O tempo diplomático é diferente do tempo jornalístico ou do tempo das empresas. Medidas tomadas hoje vão se refletir na vida de países daqui a décadas. Nestes dias, dois episódios representam um marco no desenho geopolítico brasileiro.
O primeiro, os resultados da Rodada Doha, cujo acordo final foi assinado no domingo. No plano diplomático, o acordo consagra definitivamente o papel do Brasil como liderança diplomática. O documento final da rodada foi fechado a seis mãos: pelos Estados Unidos, pela União Européia e pelo Brasil, representando o G20 -o grupo de países em desenvolvimento, cujo fim foi anunciado diversas vezes.
A vitória não apenas fortaleceu o Grupo dos 20 como deixou órfãos os países que o abandonaram por pressão dos Estados Unidos. E transformou o Brasil definitivamente em referência no jogo comercial internacional.
O segundo episódio será a inauguração de uma ponte no Acre, ligando o Brasil à Venezuela, e o lançamento da pedra fundamental de uma segunda, ligando o Brasil ao Peru. Rompe-se um isolamento de cinco séculos.

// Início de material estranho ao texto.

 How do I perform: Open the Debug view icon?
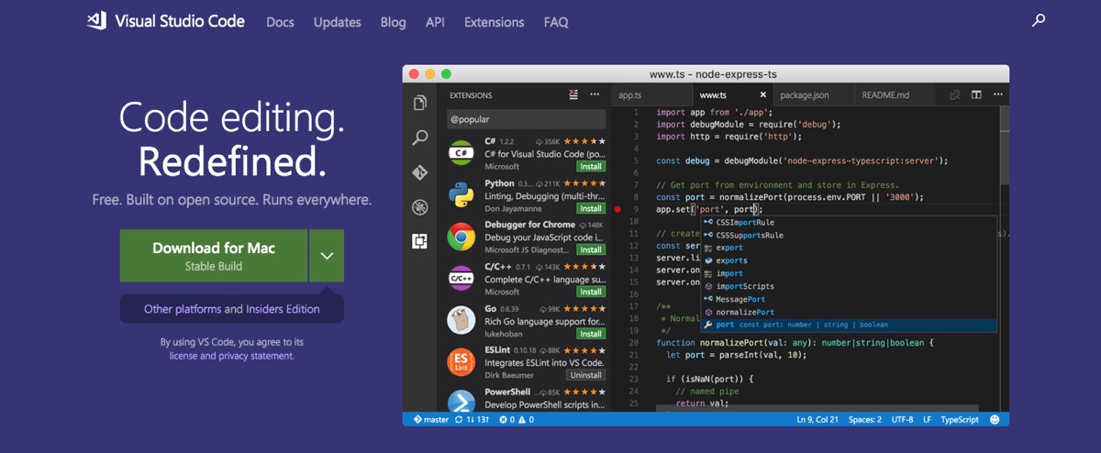click(420, 207)
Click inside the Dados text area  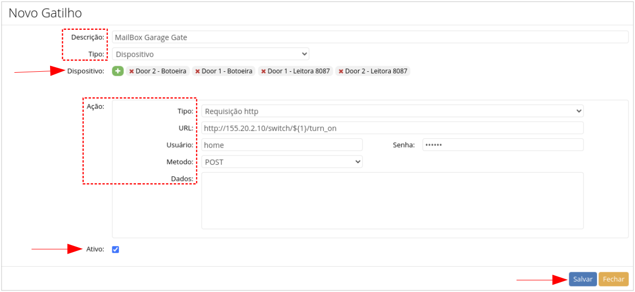coord(392,201)
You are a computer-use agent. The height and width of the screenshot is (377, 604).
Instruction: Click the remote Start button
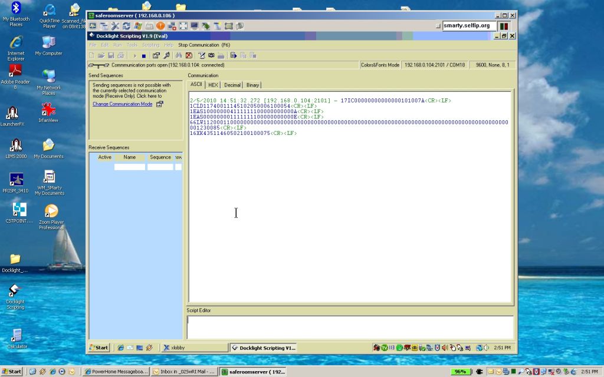tap(99, 348)

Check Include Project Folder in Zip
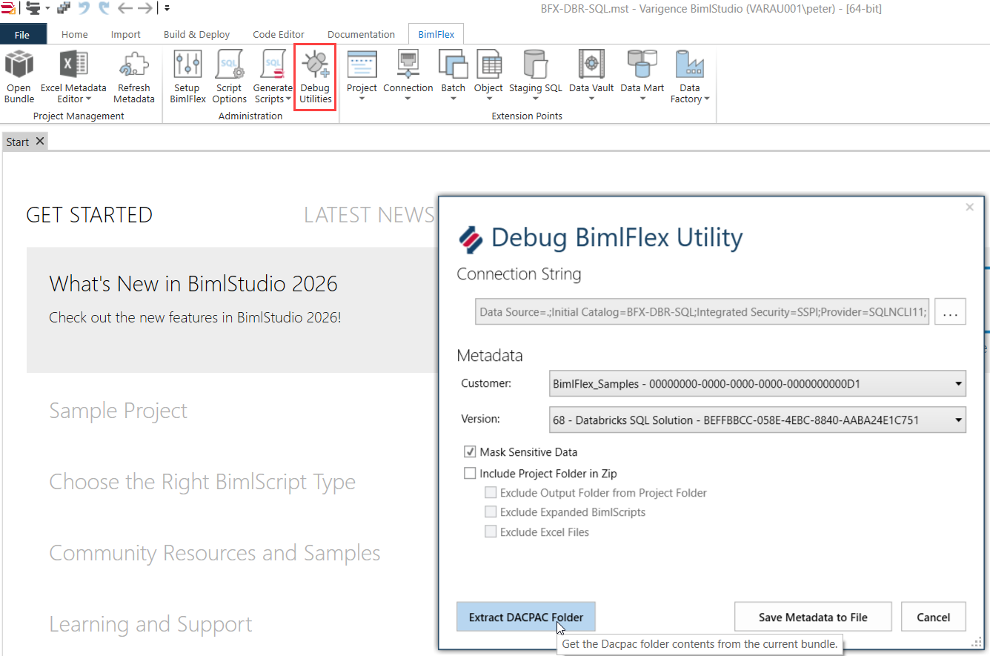click(x=470, y=472)
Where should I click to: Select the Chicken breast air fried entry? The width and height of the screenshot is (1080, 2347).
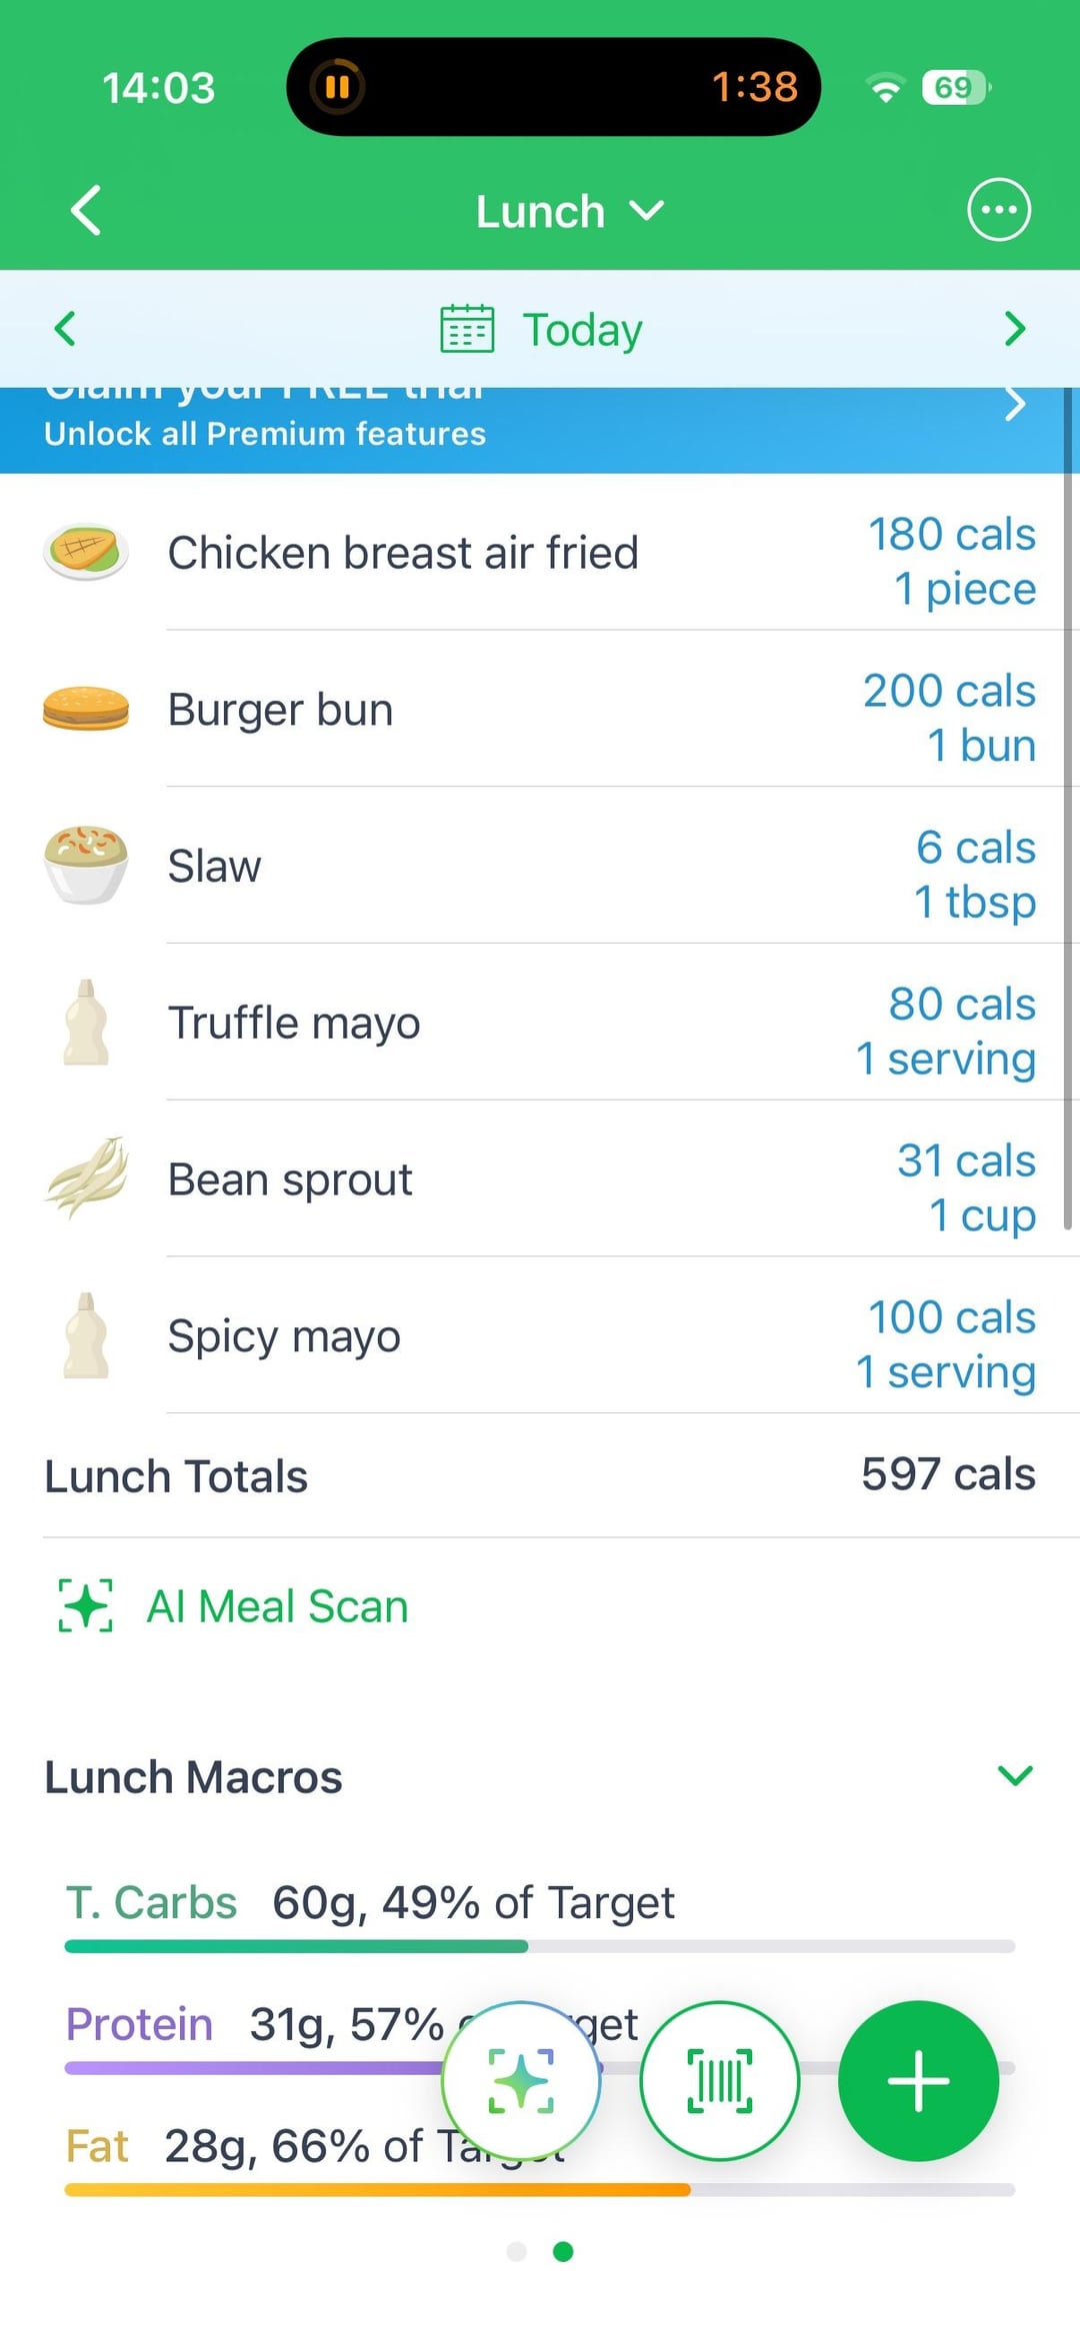[403, 553]
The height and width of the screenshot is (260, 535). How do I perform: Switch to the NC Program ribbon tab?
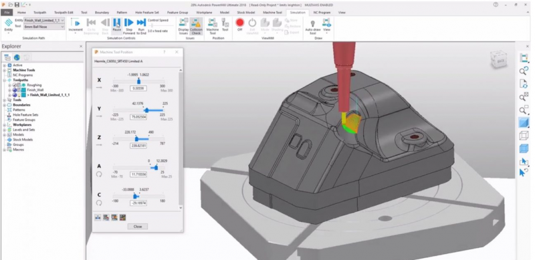322,12
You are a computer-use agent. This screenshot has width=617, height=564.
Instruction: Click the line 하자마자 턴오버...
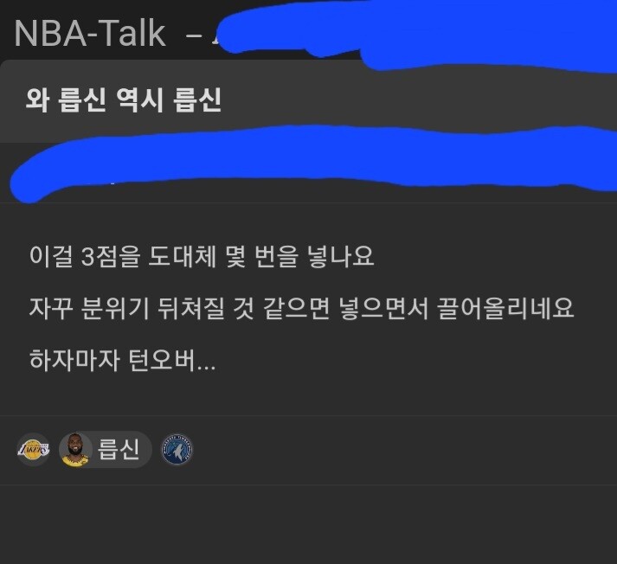pyautogui.click(x=122, y=360)
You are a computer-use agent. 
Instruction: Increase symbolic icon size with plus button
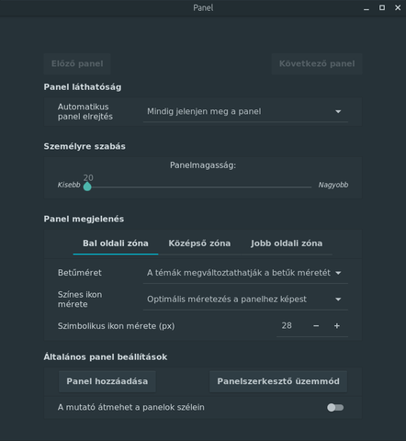337,326
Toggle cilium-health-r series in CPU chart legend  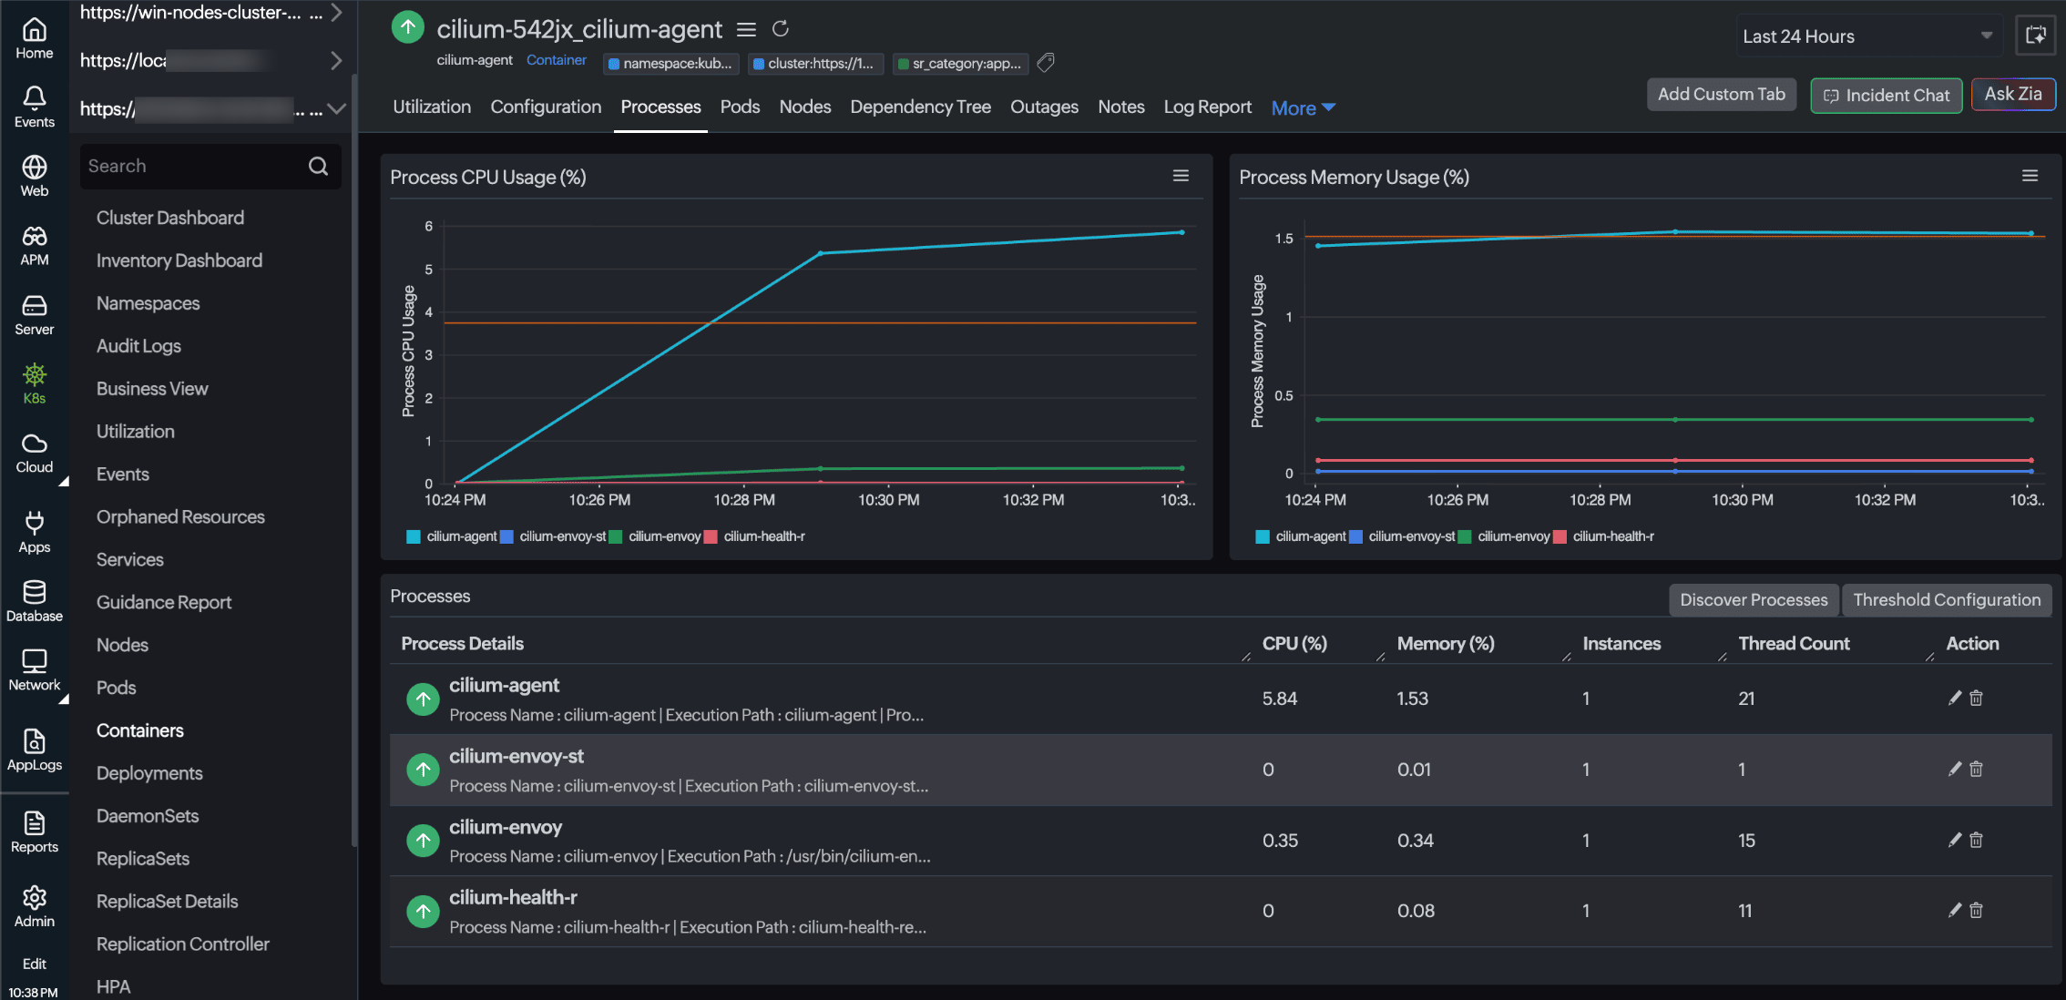[755, 536]
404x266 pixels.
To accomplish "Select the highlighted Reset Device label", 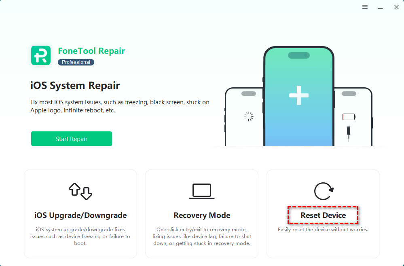I will [x=323, y=215].
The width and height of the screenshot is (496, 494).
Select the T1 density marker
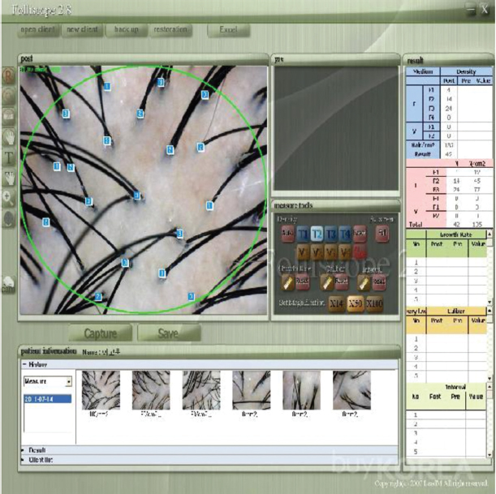point(303,234)
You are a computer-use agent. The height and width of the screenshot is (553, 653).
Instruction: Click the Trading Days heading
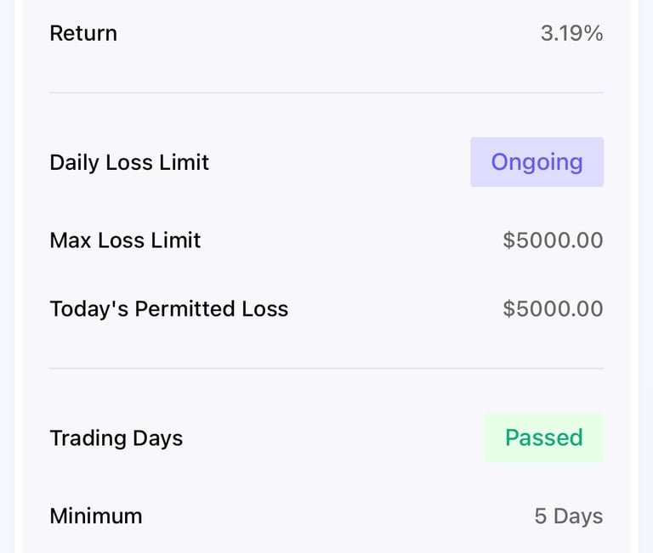click(116, 438)

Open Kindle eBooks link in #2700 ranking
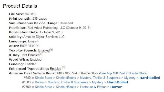pyautogui.click(x=66, y=87)
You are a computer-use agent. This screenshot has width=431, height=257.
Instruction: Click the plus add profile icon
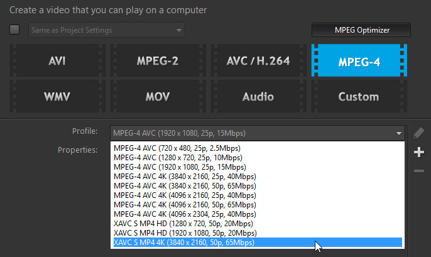tap(420, 152)
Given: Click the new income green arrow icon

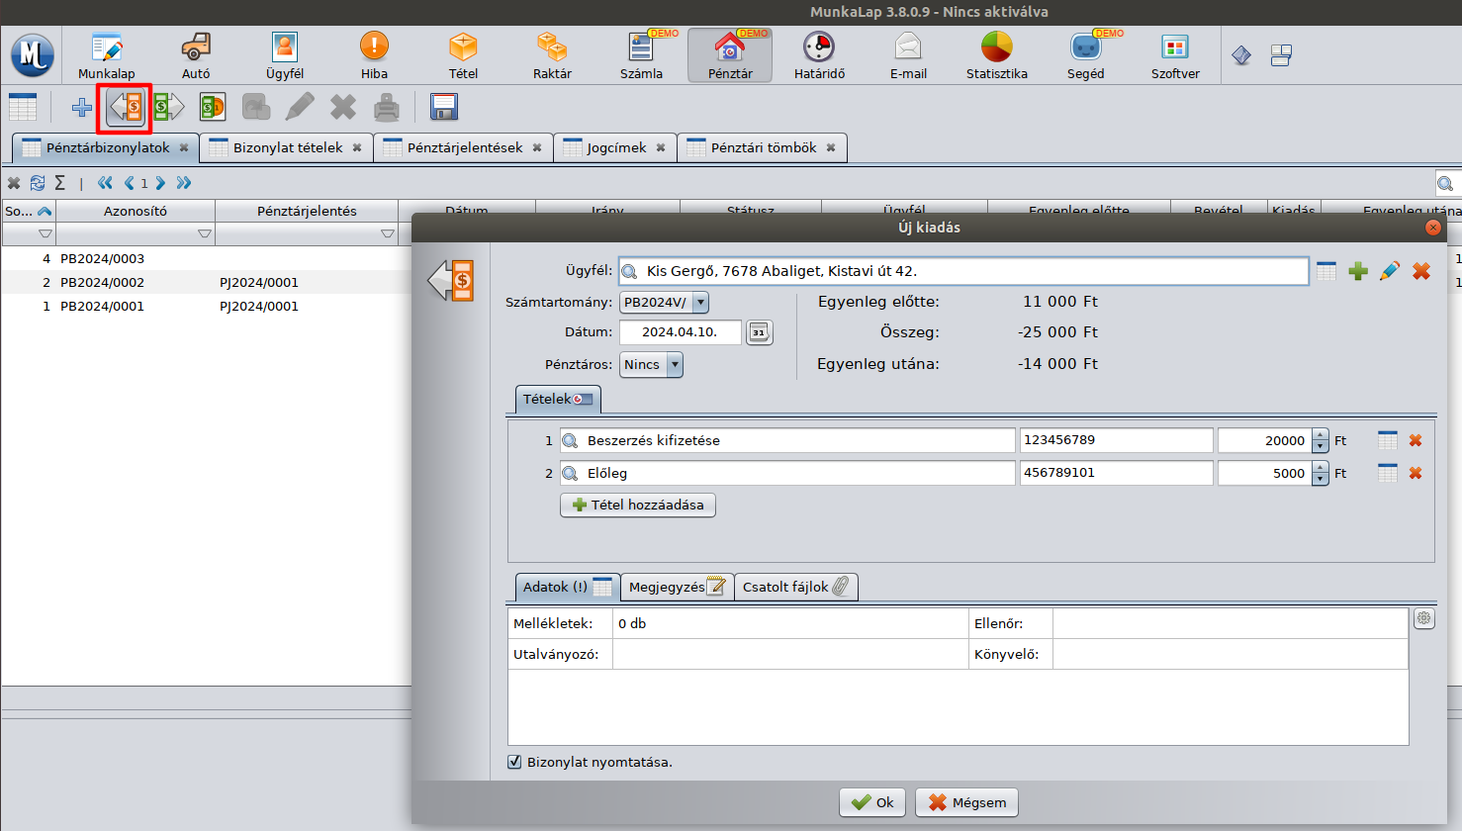Looking at the screenshot, I should pos(168,107).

O desafio, agora, consiste, no plano mundial, em como transformar a liderança brasileira em um dado estrutural, e não apenas fundada no brilho dos negociadores do momento; e, no plano sul-americano, em como dar passos decisivos que consolidem o pacto com a Argentina, em um momento em que os presidentes de ambos os países apostam na integração do continente.
No Itamaraty, não existe um plano de ação de longo prazo, mas idéias centrais que estão se consolidando gradativamente.
Principal responsável pela estratégia diplomática brasileira, o ministro das Relações Exteriores, Celso Amorim, faz questão de separar parcerias estratégicas de integração entre países. Em um mundo em que as negociações comerciais cada vez mais se farão entre blocos de países, a vocação brasileira é a América do Sul.
O continente não é fácil, admite Amorim. Existem forças centrípetas fortes. É o caso do Pacto Andino, que tende a se deslocar para o Norte, com exceção da Venezuela e da Bolívia. Mesmo assim, a própria idéia do Mercosul começa a criar uma alternativa ao Sul.
Amorim admite que sempre deu importância para a América do Sul, mas não havia pensado sobre pontos relevantes que começam agora a tomar forma, como a integração física do continente. O fortalecimento da integração passa por uma visão mais benevolente de comércio com esses países, diz Amorim.
A integração física é uma realidade mais palpável que a comercial e a econômica. Mas a integração econômica exigirá uma costura política e empresarial complexas. Significará uma política industrial comum, assim como uma política tecnológica, agrícola. Haverá a necessidade do envolvimento de associações empresariais e de responder ao enigma da esfinge: a locomotiva Brasil conseguirá dar velocidade ao comboio; ou o ritmo será dado pelas economias menos dinâmicas?
Na verdade, embora a questão geopolítica seja relevante, ainda não estão claros, nas discussões, quais os limites aceitáveis de concessão que o Brasil poderá fazer, para conquistar a integração continental.